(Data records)
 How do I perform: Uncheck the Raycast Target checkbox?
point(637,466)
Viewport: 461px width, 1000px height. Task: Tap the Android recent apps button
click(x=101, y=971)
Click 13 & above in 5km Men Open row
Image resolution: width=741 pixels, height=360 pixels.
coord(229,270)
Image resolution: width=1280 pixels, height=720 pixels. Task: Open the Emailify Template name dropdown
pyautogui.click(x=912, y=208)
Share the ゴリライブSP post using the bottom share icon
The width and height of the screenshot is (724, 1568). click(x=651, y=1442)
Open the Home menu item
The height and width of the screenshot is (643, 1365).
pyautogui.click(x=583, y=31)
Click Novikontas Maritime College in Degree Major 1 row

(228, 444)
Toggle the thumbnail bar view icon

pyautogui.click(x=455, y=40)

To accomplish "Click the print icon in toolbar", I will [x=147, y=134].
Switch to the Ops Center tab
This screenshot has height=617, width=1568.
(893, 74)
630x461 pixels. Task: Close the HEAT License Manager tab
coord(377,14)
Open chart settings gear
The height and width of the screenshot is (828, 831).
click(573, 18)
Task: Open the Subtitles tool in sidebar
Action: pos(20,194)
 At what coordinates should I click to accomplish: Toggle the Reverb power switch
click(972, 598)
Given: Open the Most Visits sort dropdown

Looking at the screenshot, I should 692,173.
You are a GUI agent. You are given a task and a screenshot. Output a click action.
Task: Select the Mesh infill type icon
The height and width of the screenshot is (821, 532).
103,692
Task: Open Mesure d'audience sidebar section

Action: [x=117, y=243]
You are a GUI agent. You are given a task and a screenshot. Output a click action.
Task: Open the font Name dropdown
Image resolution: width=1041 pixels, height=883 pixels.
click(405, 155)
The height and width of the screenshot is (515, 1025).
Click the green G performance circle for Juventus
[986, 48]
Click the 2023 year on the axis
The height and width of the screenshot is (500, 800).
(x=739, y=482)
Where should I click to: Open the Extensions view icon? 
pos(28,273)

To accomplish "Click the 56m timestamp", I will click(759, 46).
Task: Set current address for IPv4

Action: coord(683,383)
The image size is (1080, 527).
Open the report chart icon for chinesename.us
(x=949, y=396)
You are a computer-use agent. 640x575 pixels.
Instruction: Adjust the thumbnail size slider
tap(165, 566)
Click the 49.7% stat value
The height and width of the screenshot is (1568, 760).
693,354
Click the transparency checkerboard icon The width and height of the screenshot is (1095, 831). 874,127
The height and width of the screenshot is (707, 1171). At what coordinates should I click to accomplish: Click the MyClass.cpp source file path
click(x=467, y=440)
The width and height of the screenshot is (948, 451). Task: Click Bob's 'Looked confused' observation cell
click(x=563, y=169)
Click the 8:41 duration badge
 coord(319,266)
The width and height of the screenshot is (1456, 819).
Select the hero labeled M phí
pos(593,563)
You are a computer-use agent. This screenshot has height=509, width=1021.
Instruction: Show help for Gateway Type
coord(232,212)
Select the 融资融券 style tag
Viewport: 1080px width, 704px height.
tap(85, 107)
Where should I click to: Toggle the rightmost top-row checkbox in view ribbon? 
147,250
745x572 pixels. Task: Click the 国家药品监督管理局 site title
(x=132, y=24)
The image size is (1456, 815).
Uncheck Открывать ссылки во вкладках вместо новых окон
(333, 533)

Prompt — I'd like the records returned exactly as they were written, please.

Answer space —
 How do I perform: Uncheck the Raycast Target checkbox?
point(637,466)
Viewport: 461px width, 1000px height. Task: Tap the Android recent apps button
click(x=101, y=971)
Click 13 & above in 5km Men Open row
Image resolution: width=741 pixels, height=360 pixels.
coord(229,270)
Image resolution: width=1280 pixels, height=720 pixels. Task: Open the Emailify Template name dropdown
pyautogui.click(x=912, y=208)
Share the ゴリライブSP post using the bottom share icon
The width and height of the screenshot is (724, 1568). click(x=651, y=1442)
Open the Home menu item
The height and width of the screenshot is (643, 1365).
pyautogui.click(x=583, y=31)
Click Novikontas Maritime College in Degree Major 1 row

(228, 444)
Toggle the thumbnail bar view icon

pyautogui.click(x=455, y=40)

To accomplish "Click the print icon in toolbar", I will [x=147, y=134].
Switch to the Ops Center tab
This screenshot has height=617, width=1568.
(893, 74)
630x461 pixels. Task: Close the HEAT License Manager tab
coord(377,14)
Open chart settings gear
The height and width of the screenshot is (828, 831).
click(573, 18)
Task: Open the Subtitles tool in sidebar
Action: pos(20,194)
 At what coordinates should I click to accomplish: Toggle the Reverb power switch
click(972, 598)
Given: Open the Most Visits sort dropdown

Looking at the screenshot, I should 692,173.
You are a GUI agent. You are given a task and a screenshot. Output a click action.
Task: Select the Mesh infill type icon
The height and width of the screenshot is (821, 532).
103,692
Task: Open Mesure d'audience sidebar section

Action: [x=117, y=243]
You are a GUI agent. You are given a task and a screenshot. Output a click action.
Task: Open the font Name dropdown
Image resolution: width=1041 pixels, height=883 pixels.
click(405, 155)
The height and width of the screenshot is (515, 1025).
Click the green G performance circle for Juventus
[986, 48]
Click the 2023 year on the axis
The height and width of the screenshot is (500, 800).
(x=739, y=482)
Where should I click to: Open the Extensions view icon? 
pos(28,273)

To accomplish "Click the 56m timestamp", I will click(759, 46).
Task: Set current address for IPv4

Action: coord(683,383)
The image size is (1080, 527).
Open the report chart icon for chinesename.us
(x=949, y=396)
You are a computer-use agent. 640x575 pixels.
Instruction: Adjust the thumbnail size slider
tap(165, 566)
Click the 49.7% stat value
The height and width of the screenshot is (1568, 760).
693,354
Click the transparency checkerboard icon The width and height of the screenshot is (1095, 831). 874,127
The height and width of the screenshot is (707, 1171). At what coordinates should I click to accomplish: Click the MyClass.cpp source file path
click(x=467, y=440)
The width and height of the screenshot is (948, 451). Task: Click Bob's 'Looked confused' observation cell
click(x=563, y=169)
Click the 8:41 duration badge
 coord(319,266)
The width and height of the screenshot is (1456, 819).
Select the hero labeled M phí
pos(593,563)
You are a computer-use agent. This screenshot has height=509, width=1021.
Instruction: Show help for Gateway Type
coord(232,212)
Select the 融资融券 style tag
Viewport: 1080px width, 704px height.
tap(85, 107)
Where should I click to: Toggle the rightmost top-row checkbox in view ribbon? 
147,250
745x572 pixels. Task: Click the 国家药品监督管理局 site title
(x=132, y=24)
The image size is (1456, 815).
Uncheck Открывать ссылки во вкладках вместо новых окон
(333, 533)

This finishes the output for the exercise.